▶ [Latihan Singkat a]:
Berdasarkan teks tentang belanja bersama Ibu, tentukan apakah setiap pernyataan berikut sesuai dengan teks: (i) Ibu meminta penulis memakai sandal yang bagus ke pasar; (ii) penjual tidak memberikan tas kresek besar secara gratis; (iii) penulis mandi dengan sabun cair. Jawab ya atau tidak untuk masing-masing, disertai kutipan persis dari teks yang menjadi penentunya.

▶ [Teks Halaman]:
▬▬▬▬▬▬▬▬▬▬

Wednesday 20 February 2013

Belanja bersama Ibu


Minggu pagi. Ibu menyuruh saya mandi lebih awal.

“Ibu mau ke pasar, mau ikut tidak?”

Tak peduli harus absen menonton film kartun favorit, ajakan Ibu pergi ke pasar saya sambut dengan riang. Setelah mandi dengan sabun batang dan menggosok badan dengan batu kali, saya memilih-milih baju yang akan saya pakai.

“Tidak usah terlalu bagus, ini cuma mau ke pasar,” kata Ibu selalu.

Mungkin waktu itu saya memilih kaos hitam dengan sablon tebal Power Rangers, di lain waktu mungkin saya memilih kaos lerek gradasi abu-abu favorit saya. Ibu tak terlalu cerewet tentang baju yang saya pakai. Hanya ada satu hal yang menjadi perhatiannya.

“Jangan pakai sandal yang bagus. Yang jelek saja, di pasar nanti becek.”
Saya masih SD ketika Ibu mulai sering mengajak saya ke pasar. Saya diminta menyelipkan tas kresek di kantong celana saya karena tas kresek yang besar tidak diberikan gratis oleh penjual. Oleh karena itu, Ibu rajin melipat plastik-plastik bekas belanjaan untuk dipakai lagi.

▬▬▬▬▬▬▬▬▬▬

▶ [Cuplikan Data]:
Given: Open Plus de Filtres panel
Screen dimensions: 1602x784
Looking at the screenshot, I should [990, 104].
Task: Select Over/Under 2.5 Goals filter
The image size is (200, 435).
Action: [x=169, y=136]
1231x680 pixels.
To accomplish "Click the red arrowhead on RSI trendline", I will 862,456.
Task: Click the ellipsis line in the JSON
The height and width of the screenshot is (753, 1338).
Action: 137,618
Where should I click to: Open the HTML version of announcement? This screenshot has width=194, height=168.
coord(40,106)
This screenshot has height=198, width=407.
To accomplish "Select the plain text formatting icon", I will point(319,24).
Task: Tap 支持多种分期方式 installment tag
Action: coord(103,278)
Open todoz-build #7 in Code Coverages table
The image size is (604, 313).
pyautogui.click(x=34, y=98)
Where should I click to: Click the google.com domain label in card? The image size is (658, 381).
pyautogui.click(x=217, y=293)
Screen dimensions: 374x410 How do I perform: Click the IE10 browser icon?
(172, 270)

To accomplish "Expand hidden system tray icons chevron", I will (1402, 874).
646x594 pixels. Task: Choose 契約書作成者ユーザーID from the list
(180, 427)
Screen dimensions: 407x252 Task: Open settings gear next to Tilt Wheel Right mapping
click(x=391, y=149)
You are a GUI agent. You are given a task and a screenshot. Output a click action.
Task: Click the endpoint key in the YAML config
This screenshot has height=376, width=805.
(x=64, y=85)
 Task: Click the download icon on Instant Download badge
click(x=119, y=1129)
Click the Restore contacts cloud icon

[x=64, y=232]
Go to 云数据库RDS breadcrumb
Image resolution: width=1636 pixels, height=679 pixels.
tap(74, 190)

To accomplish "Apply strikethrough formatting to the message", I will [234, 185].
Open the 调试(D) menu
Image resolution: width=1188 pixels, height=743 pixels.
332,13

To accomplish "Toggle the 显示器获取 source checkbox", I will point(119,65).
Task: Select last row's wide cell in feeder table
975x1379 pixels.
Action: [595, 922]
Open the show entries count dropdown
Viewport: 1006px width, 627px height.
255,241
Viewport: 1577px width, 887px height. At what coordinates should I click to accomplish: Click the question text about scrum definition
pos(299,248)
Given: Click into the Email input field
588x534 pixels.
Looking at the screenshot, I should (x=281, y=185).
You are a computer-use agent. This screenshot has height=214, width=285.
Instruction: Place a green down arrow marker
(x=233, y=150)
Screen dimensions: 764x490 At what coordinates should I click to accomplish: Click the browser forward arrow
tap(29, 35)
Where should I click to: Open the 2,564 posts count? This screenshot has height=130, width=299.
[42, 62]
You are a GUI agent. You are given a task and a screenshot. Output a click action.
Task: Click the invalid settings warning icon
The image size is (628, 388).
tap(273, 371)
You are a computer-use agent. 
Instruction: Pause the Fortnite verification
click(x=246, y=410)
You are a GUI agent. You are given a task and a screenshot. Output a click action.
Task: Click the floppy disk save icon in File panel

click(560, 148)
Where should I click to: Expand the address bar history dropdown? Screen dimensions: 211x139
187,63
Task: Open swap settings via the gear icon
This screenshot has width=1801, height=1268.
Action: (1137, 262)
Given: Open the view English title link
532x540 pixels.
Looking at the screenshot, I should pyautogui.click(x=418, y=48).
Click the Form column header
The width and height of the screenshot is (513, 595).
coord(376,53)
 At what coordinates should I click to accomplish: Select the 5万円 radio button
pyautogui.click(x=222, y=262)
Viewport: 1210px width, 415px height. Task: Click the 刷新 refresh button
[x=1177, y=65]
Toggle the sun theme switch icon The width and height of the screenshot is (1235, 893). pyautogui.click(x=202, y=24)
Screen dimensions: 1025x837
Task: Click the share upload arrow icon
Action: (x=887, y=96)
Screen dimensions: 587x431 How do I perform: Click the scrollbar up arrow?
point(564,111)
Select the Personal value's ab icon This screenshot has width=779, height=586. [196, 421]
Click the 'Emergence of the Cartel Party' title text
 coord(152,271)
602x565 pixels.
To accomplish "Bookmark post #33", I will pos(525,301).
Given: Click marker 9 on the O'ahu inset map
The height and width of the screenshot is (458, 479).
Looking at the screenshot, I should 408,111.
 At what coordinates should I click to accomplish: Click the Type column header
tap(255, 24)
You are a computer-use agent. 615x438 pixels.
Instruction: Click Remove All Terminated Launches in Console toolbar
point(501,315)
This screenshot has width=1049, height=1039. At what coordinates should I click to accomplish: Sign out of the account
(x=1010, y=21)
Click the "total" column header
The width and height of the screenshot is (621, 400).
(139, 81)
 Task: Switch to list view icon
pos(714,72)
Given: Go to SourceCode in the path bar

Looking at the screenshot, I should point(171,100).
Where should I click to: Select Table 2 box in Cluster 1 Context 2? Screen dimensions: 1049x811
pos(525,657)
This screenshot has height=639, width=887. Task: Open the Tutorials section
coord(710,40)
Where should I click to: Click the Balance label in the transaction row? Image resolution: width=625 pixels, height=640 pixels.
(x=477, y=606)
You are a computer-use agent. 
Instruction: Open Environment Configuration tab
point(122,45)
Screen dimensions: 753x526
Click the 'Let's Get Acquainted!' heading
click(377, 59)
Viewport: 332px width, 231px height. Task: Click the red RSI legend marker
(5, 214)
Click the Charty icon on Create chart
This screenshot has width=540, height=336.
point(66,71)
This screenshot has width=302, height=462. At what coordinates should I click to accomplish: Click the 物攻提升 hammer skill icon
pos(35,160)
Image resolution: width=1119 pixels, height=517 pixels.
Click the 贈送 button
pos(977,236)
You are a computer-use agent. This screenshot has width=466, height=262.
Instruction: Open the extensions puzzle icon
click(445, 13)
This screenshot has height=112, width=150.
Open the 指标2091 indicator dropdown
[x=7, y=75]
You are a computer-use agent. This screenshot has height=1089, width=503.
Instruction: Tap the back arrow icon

▬▬▬▬▬▬▬▬▬▬

▶ [Latihan Singkat b]:
Tolong susun sebagai daftar JSON berisi string bagian listing yang dimulai dengan baris berisi "has height=214, width=285." dan diakhiri dengan baris berisi "tap(273, 371)", satu string untuk setiap baris, tanpa baris kosong.

▶ [Pembahasan Jawaban a]:
(i) Tidak: "Jangan pakai sandal yang bagus. Yang jelek saja, di pasar nanti becek."
(ii) Ya: "tas kresek yang besar tidak diberikan gratis oleh penjual"
(iii) Tidak: "Setelah mandi dengan sabun batang dan menggosok badan dengan batu kali"

▶ [Pembahasan Jawaban b]:
[
  "You are a computer-use agent. This screenshot has height=214, width=285.",
  "Instruction: Place a green down arrow marker",
  "(x=233, y=150)",
  "Screen dimensions: 764x490 At what coordinates should I click to accomplish: Click the browser forward arrow",
  "tap(29, 35)",
  "Where should I click to: Open the 2,564 posts count? This screenshot has height=130, width=299.",
  "[42, 62]",
  "You are a GUI agent. You are given a task and a screenshot. Output a click action.",
  "Task: Click the invalid settings warning icon",
  "The image size is (628, 388).",
  "tap(273, 371)"
]